久しぶりの帰還で、極東支部にいた知り合いに挨拶をして回って、コウタはエリナとエミールをつれてミッション中だよとからかわれて、それで…。自室に戻ってきたらユウはお出掛けしているようで、誰もいなくてそのままうとうとしてしまったらしく目が覚めて、今に至る。

ふりふりと長い尾が困ったように揺れる。ひくひくと耳が動くことに違和感があってぷるぷると頭を横に振るった。


「バースト、入るぞ」


言うが早いか、開いた扉を見ると、ソーマが入ってくるのが見えた。


「いないのか…ん?」

「にあ…」


ソーマ、呼ぼうとした声は小さな鳴き声にしかならなかった。
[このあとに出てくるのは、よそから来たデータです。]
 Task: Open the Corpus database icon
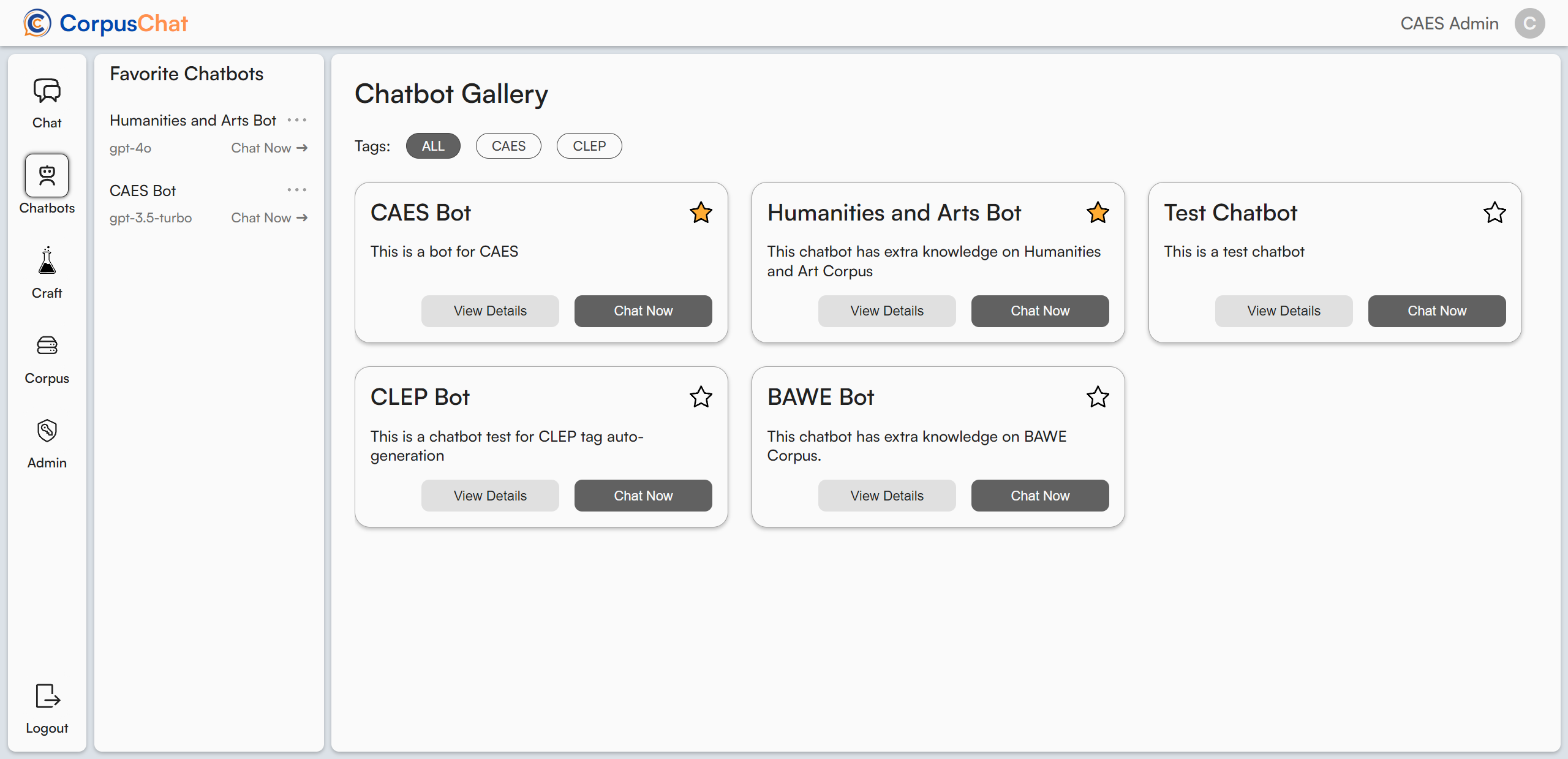pos(47,346)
猫?と訝しげに眉を寄せたソーマはこちらに歩いて来る。え、猫…と考える間もなく、しゃがみこんだソーマに、ぐり、と顎の下を撫でられる。


「に、やあ…っ!」


なん、でしょう、か、これは。くすぐったいとも痛いとも違う不思議な感覚に、嫌々と首をふる。
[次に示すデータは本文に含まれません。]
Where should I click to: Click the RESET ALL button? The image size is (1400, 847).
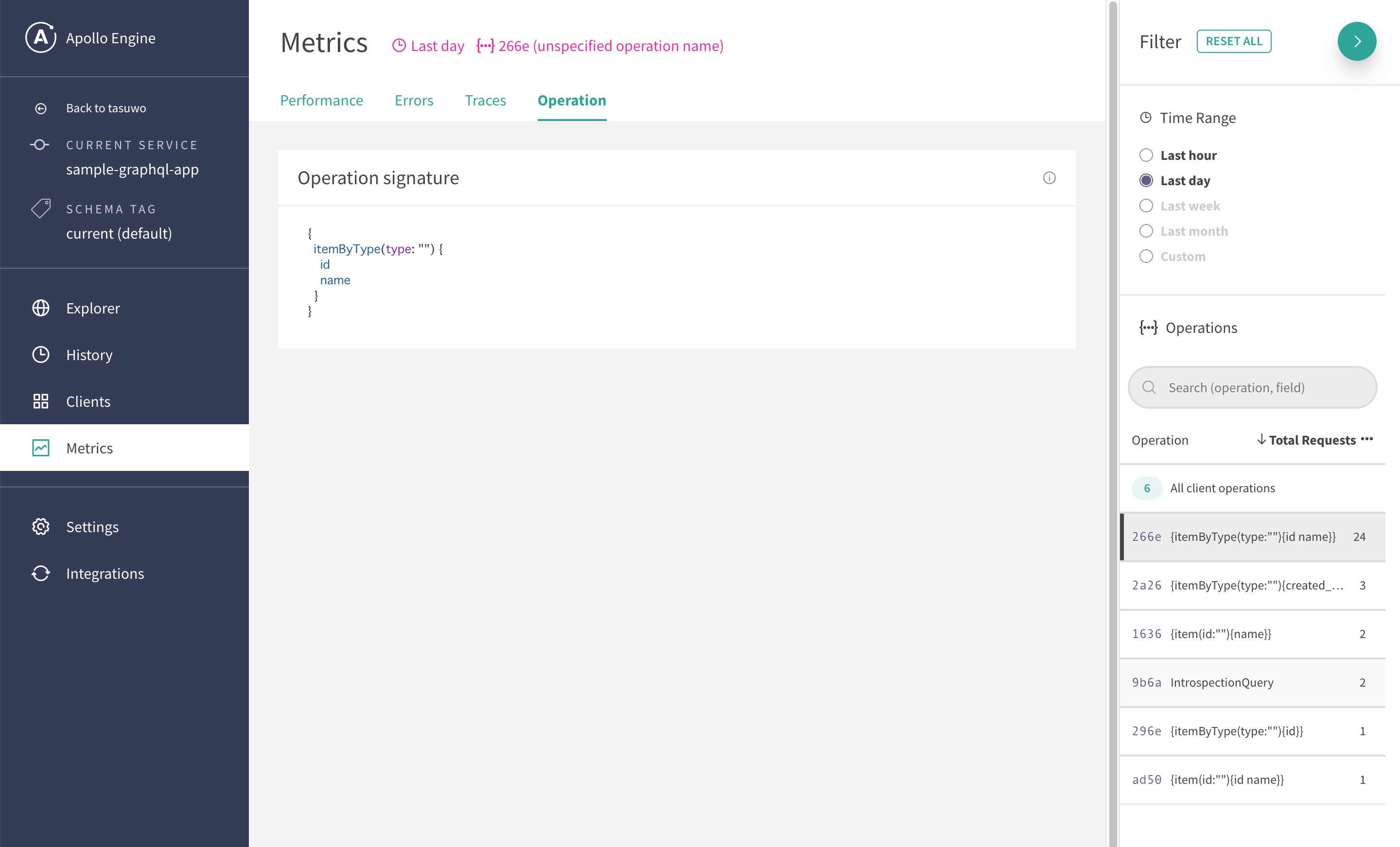coord(1234,41)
「もおっソーマ!いくらバーストたちの部屋だからって勝手に入ったら…!」

「にぃっ…」

「え、猫…? ユウとバーストが拾ってきたんでしょうか」

「おそらくな」


猫…。頭が混乱してきた。どうやら私は猫の姿になってしまっている、らしい。どうか、悪い夢なら早く…早く、さめてほしい。


「(これがアラガミ化だとしたら笑えませんよね…アラガミ化した結果が猫というのは笑うところなのかもしれませんが…)」


半分冗談を考えるくらいには余裕があるらしいことに少し落ち着く。とにもかくにも原因を考えなくては。夢なら夢で早く起きなければならないし、昨日、榊支部長から貰った飴玉が原因なら榊支部長に会いに行かなければいけない。
そこまで考えたとき、警報と共に慌ただし放送が流れ出す。


『ゴッドイーター各位に通知します。××エリアにて大型のアラガミの反応を確認。繰り返しますーー…』


「! ソーマ、ユウもバーストも出ているみたいですし私たちが行きましょう」

「ああ」


撫でていた手が離れていく。ま、待ってください。私もいかないといけないのに。自動ドアが閉まる前に隙間を何とか通り抜ける。
急いでふたりのあとを追ったものの追い付けず、そのままエレベータに乗り込んで行ってしまった。どうしましょう。部屋に戻るにもドアが開けられないわけで…。
途方に暮れていると、ひょいっと体が宙に浮く。


「っと、猫、だよな…?こんなとこでどうしたの?」


腕の中から抜け出そうと体に込めた力が抜ける。コウタ、泣きそうな自分の声はやっぱり小さな鳴き声になっただけだった。抱き抱えられたまま自室に戻る。あれ…バースト居ないね、とコウタが言って、待ってよっかとそのままソファに座る。


「にぃ…」

「ん? さっきの放送が怖かった?大丈夫だよ、俺の仲間たちが出てるから。俺も行こうとしたんだけど、ソーマとアリサに待機してろって言われてさあ。あ、ソーマもアリサもさっき言った俺の仲間なんだけど…まあ任務から帰ったばっかりだったし休めるのはありがたいよな」


コウタの手が膝の上に乗っている私の頭から背中のラインを撫でる。気持ちよくてすごく眠い。
…いつからでしょうか。お付き合いを始めたばかりの頃はそばに居ると照れくさくて落ち着かなかったのに。それがこんなにも居心地よくなったのは。
ふと、コウタの手に傷があることに気がつく。そういえば、ミッションから帰ったばかりだったはずで…。今のままでは消毒もできないけれどせめてと思いペロペロと傷をなめる。


「…さっきから思ってたんだけどさ、お前ってバーストに似てるよ」


え。頭を持ち上げてコウタをみる。


「バーストは俺の彼女さんの名前なんだけど、お前の毛の色と髪の色がそっくりだし、柔らかくって暖かくって…怪我するといっつも手当てしてくれてさ」


ぴたりと、撫でていた手が止まった。


「俺と同期なのにすんごい強くて…昔から助けられてばっかりなんだけど、たまに俺がこの子を護ってやんないとって思うんだよ」


また、撫でる手が動き出す。
先程も優しかったけれどそれ以上に優しい手の動きにゆっくりと瞼が落ちていく。


「お前にもだれか護ってくれるやつがいるのかな…そうだといいんだけどなあ…」


大丈夫。大丈夫ですよ。
私には貴方がいるから。


「手当てしてくれてありがとな」


ふわりと抱き上げられて、額にキスが落ちてくる。ううん、違うんです。お礼を言うのは私の方で…いつも、いつも、とても感謝しているんです。
目が覚めたら、絶対言いますから聞いてくださいね。